┌────────
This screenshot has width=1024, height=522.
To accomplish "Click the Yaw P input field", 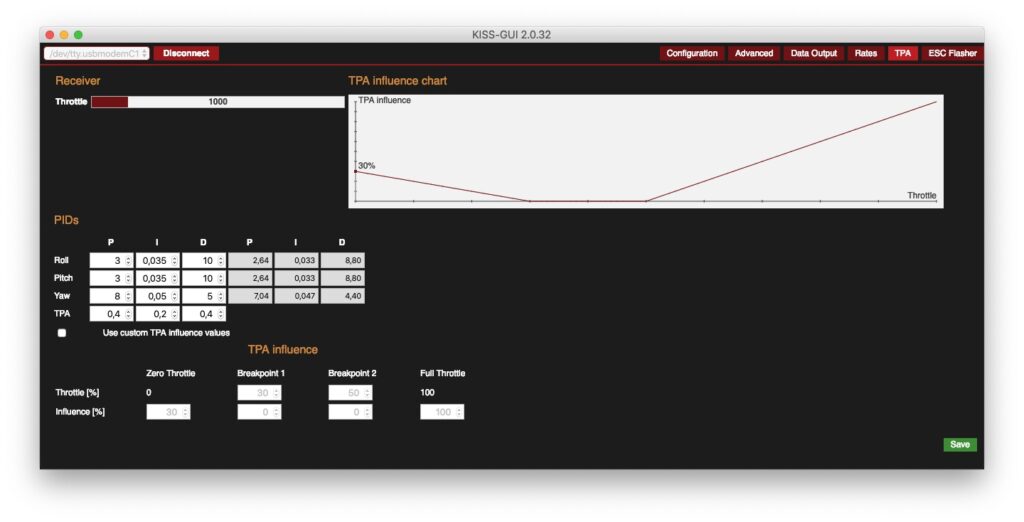I will [x=106, y=296].
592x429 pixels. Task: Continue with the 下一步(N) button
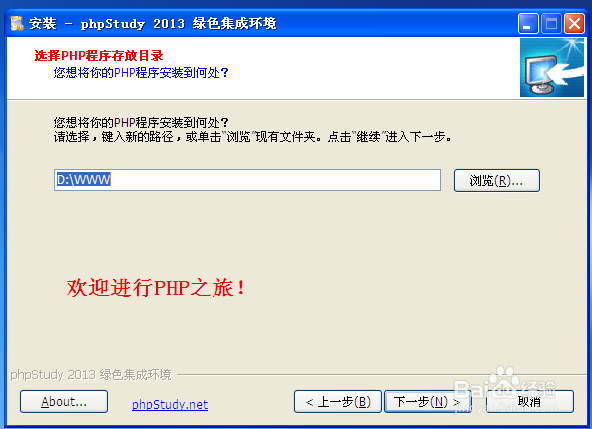427,401
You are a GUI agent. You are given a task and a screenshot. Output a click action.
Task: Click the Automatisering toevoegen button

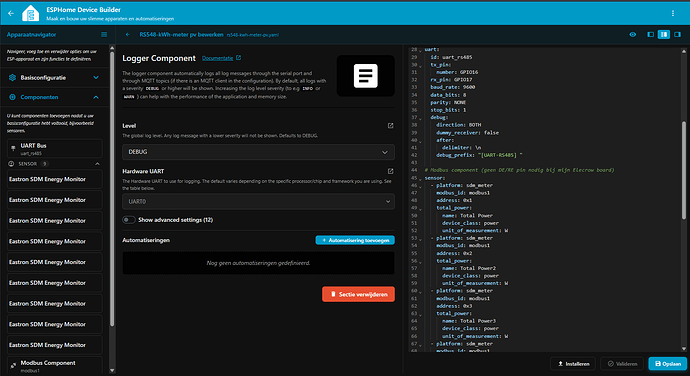click(355, 240)
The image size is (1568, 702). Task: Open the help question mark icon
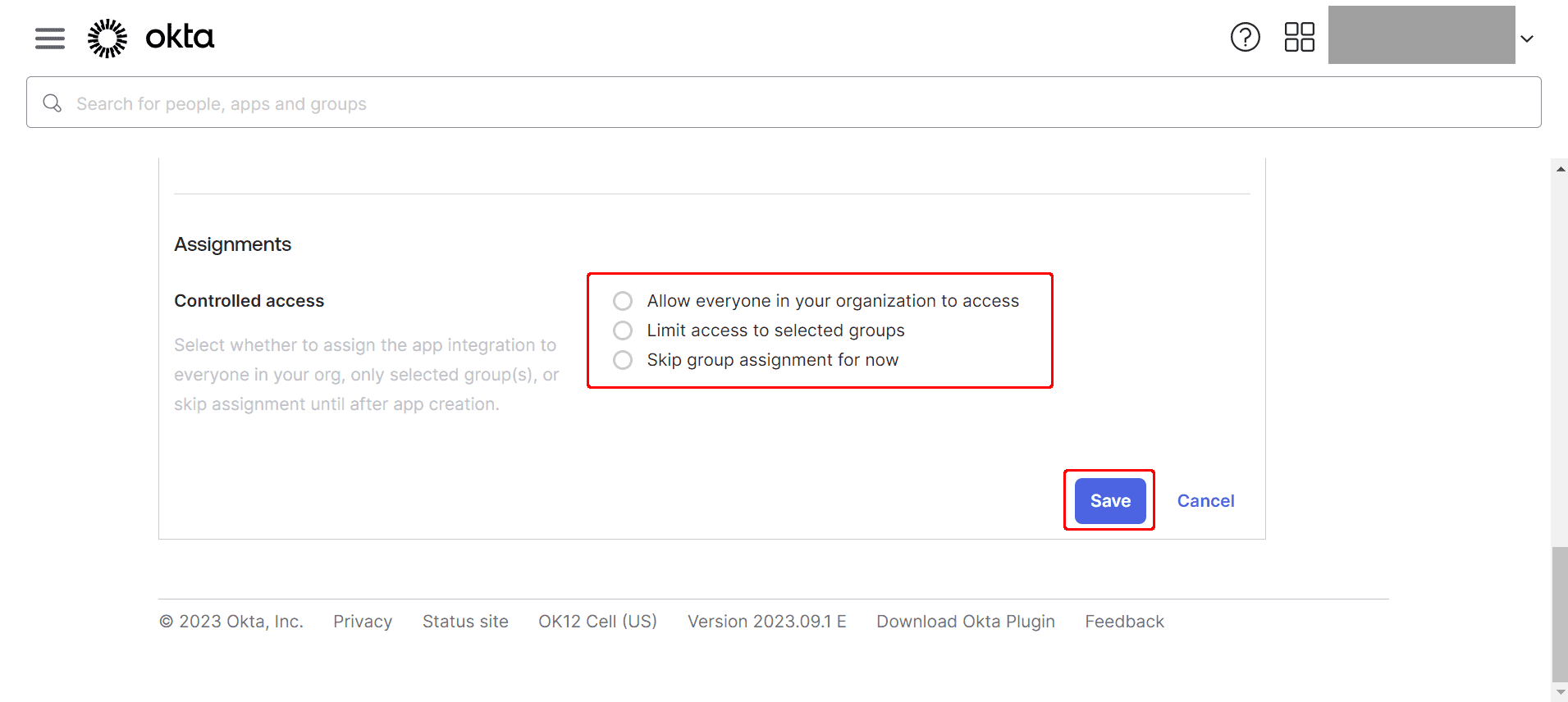pyautogui.click(x=1245, y=37)
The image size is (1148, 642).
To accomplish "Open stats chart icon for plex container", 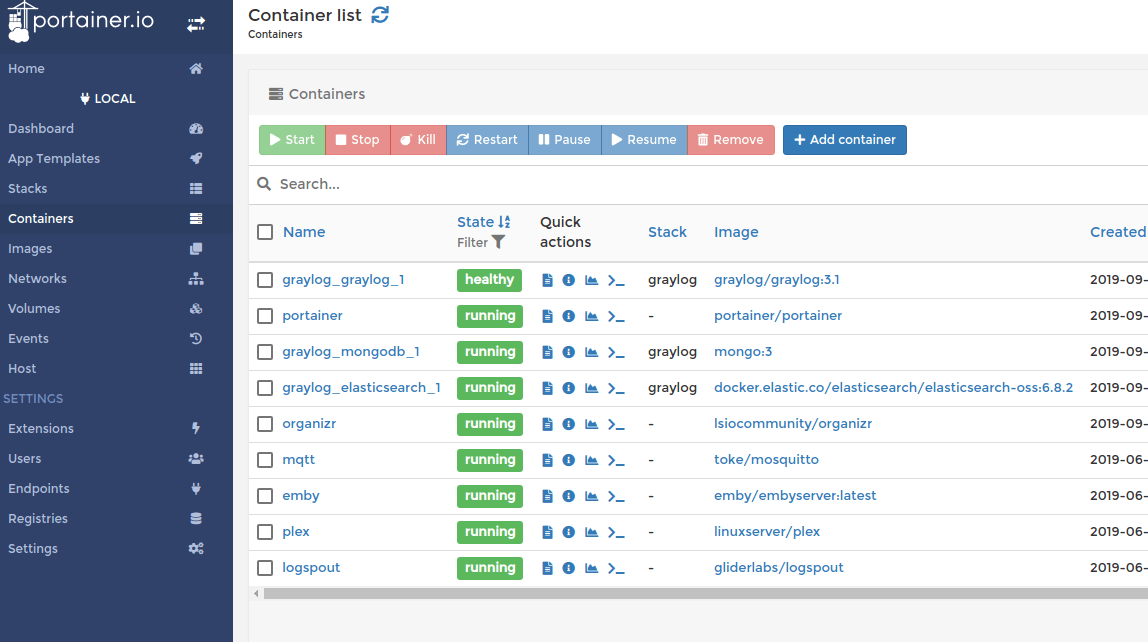I will (591, 532).
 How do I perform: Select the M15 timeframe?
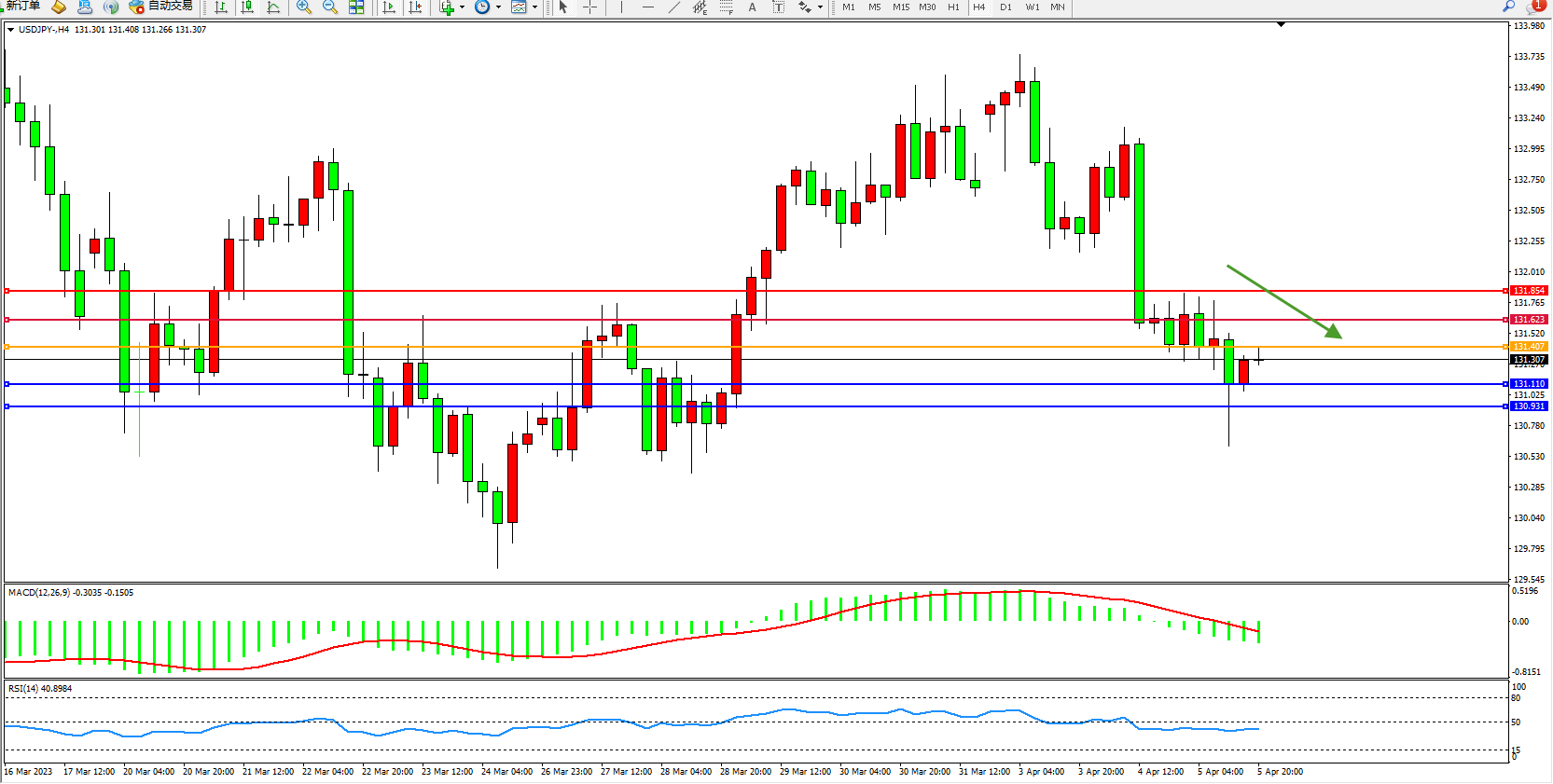pos(900,7)
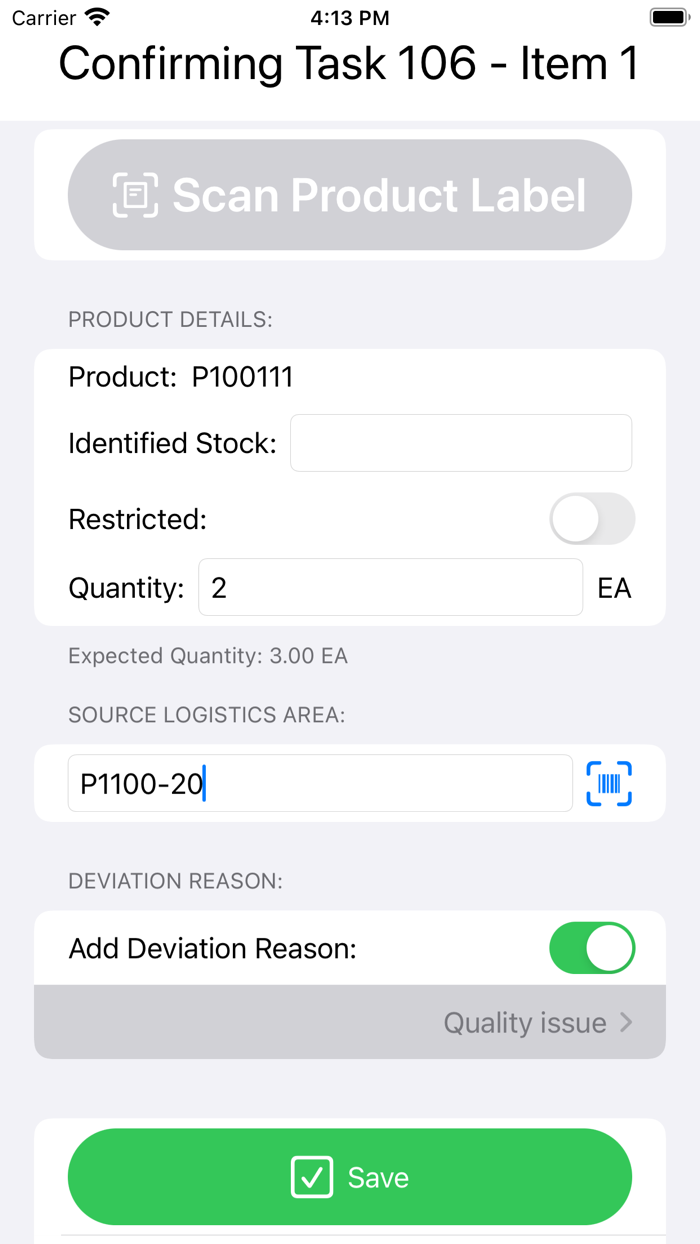Tap the checkmark icon on the Save button
The width and height of the screenshot is (700, 1244).
click(311, 1177)
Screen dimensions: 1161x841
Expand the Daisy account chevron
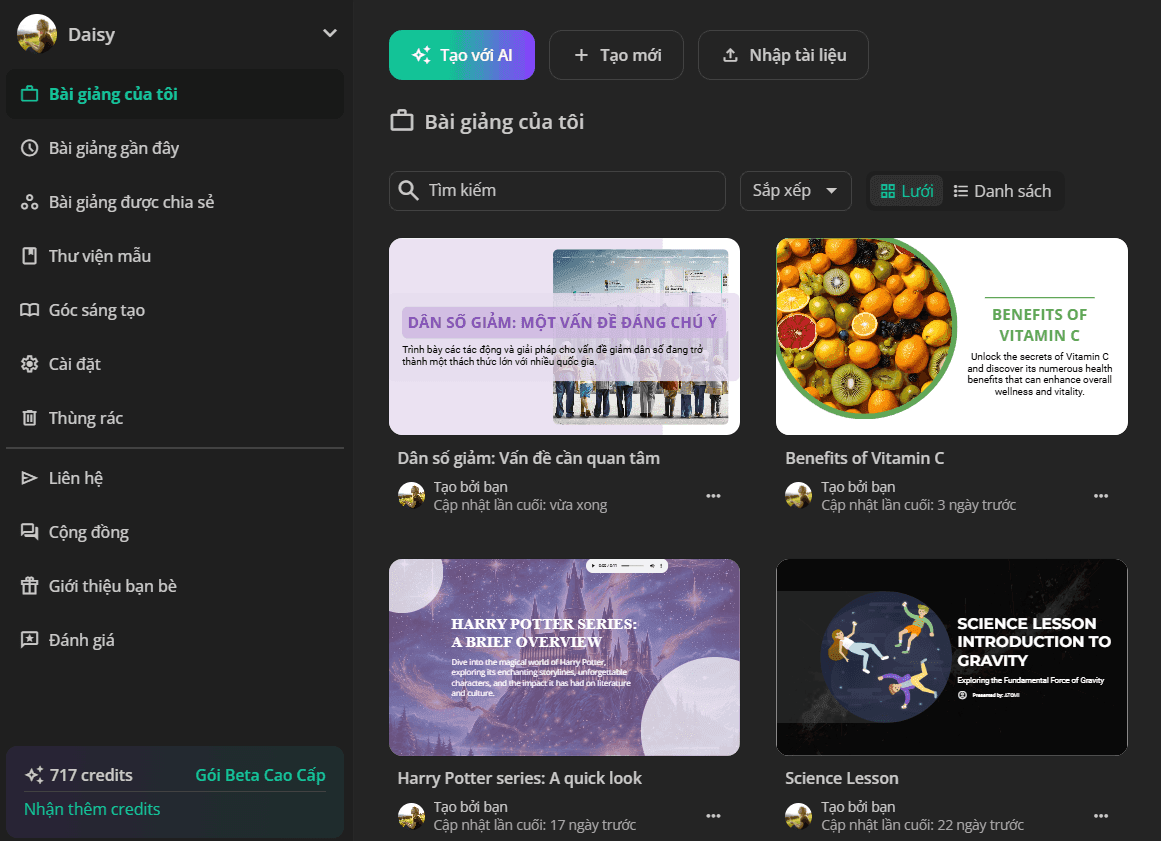coord(330,33)
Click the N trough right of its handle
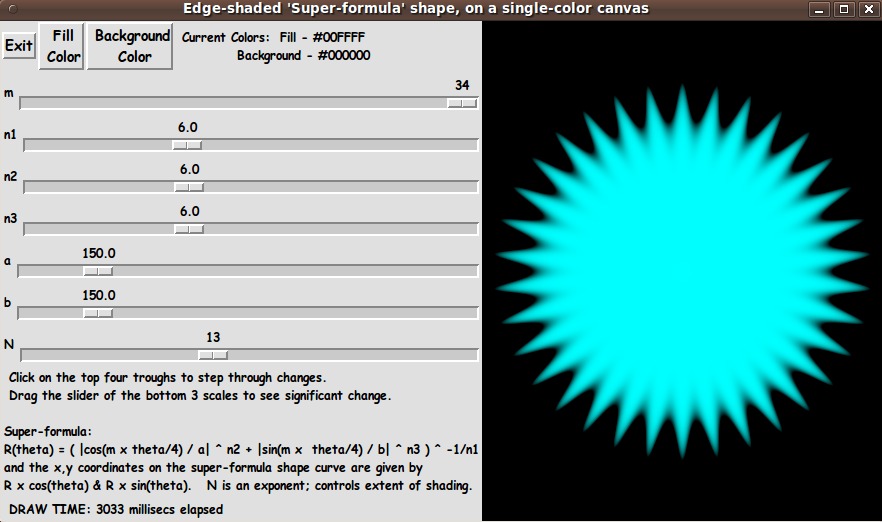This screenshot has width=882, height=522. tap(350, 354)
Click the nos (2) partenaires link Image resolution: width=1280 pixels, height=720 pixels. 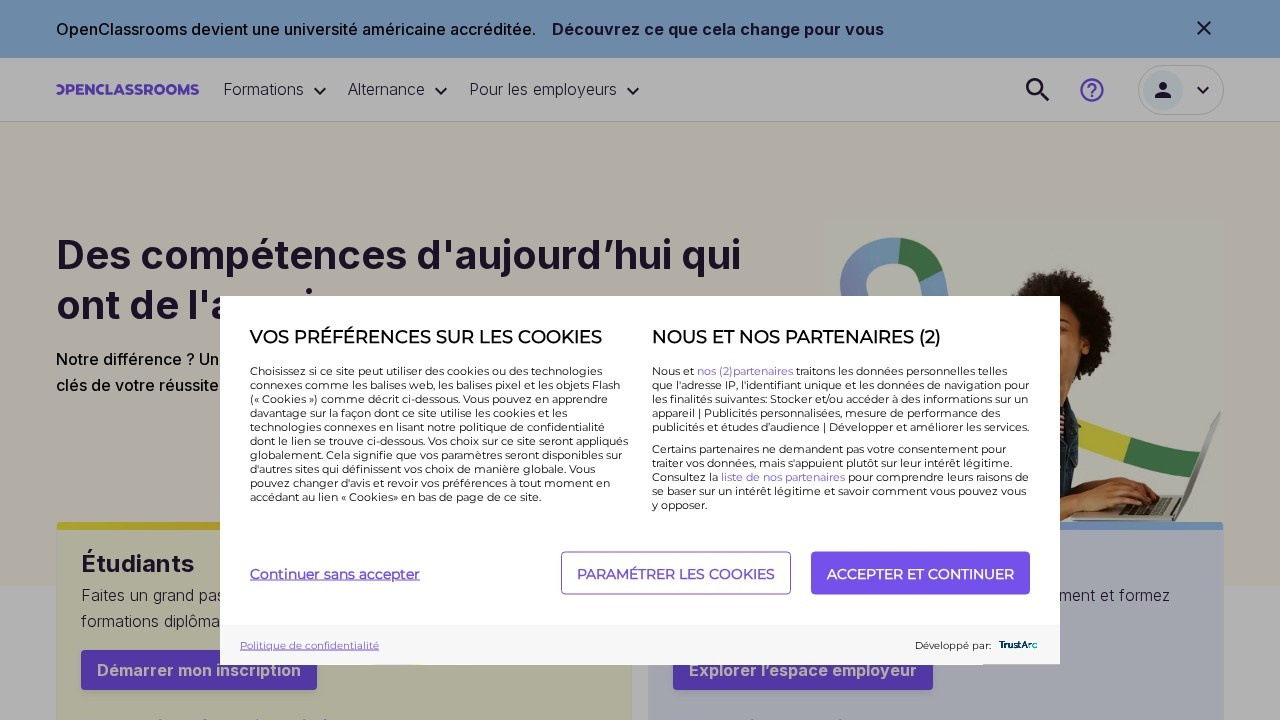pyautogui.click(x=745, y=371)
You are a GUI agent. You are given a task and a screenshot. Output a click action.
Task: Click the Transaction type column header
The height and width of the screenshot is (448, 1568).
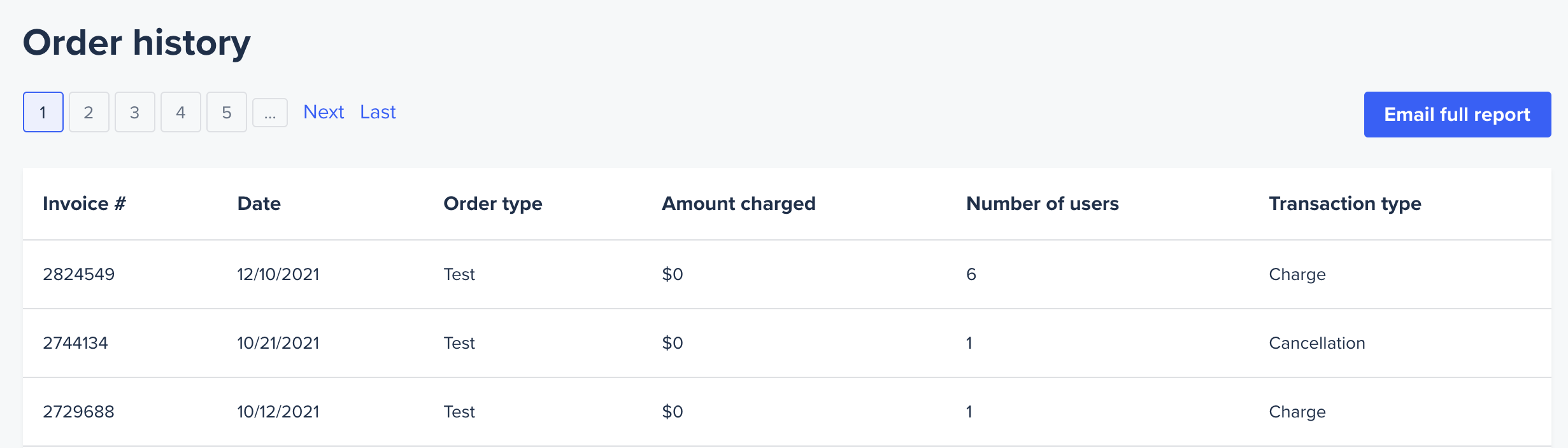point(1344,204)
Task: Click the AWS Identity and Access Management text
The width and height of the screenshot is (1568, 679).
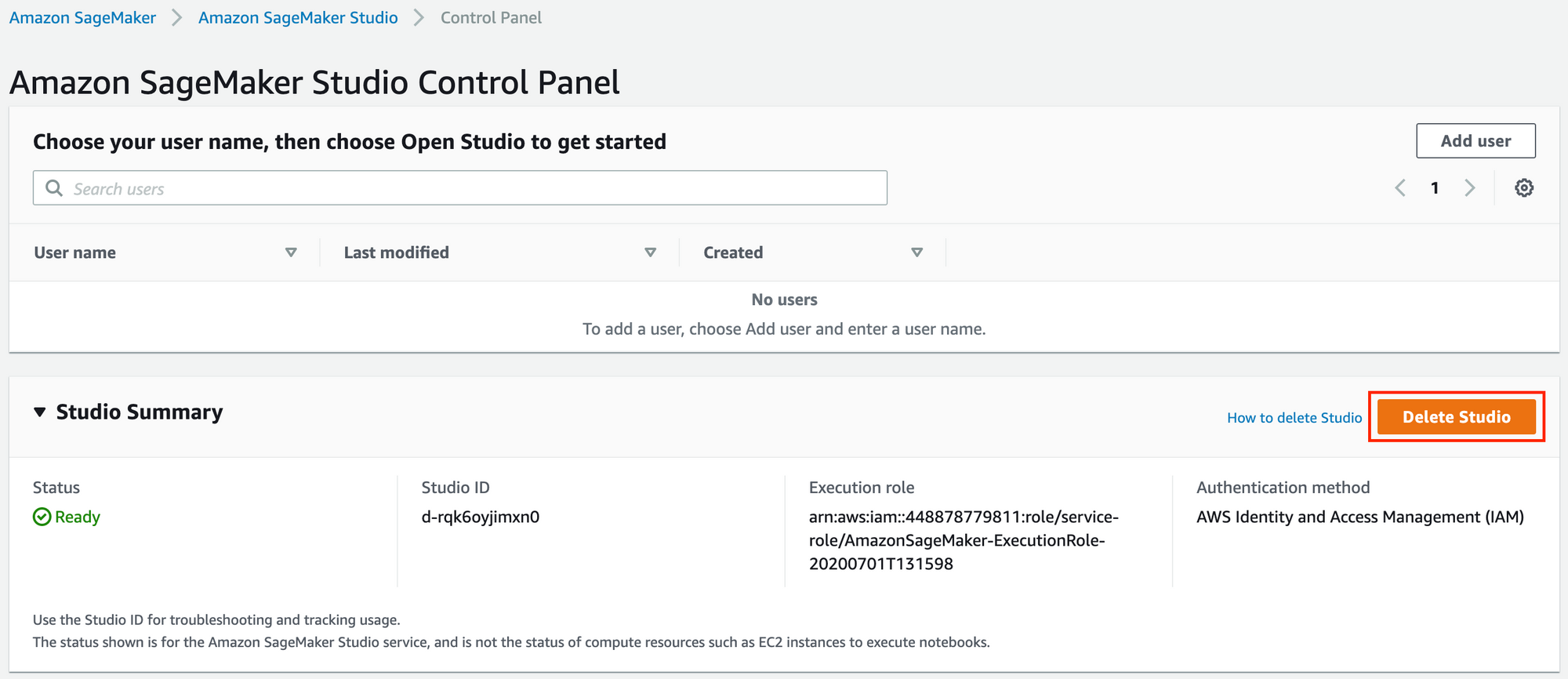Action: click(1359, 517)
└────────
> About this task: Give back exactly the lines from the one containing "The height and" to the final line of the entries, both included, and no picture.

> Result for this exercise:
The height and width of the screenshot is (448, 1568).
point(1344,204)
Task: Click the AWS Identity and Access Management text
The width and height of the screenshot is (1568, 679).
Action: click(1359, 517)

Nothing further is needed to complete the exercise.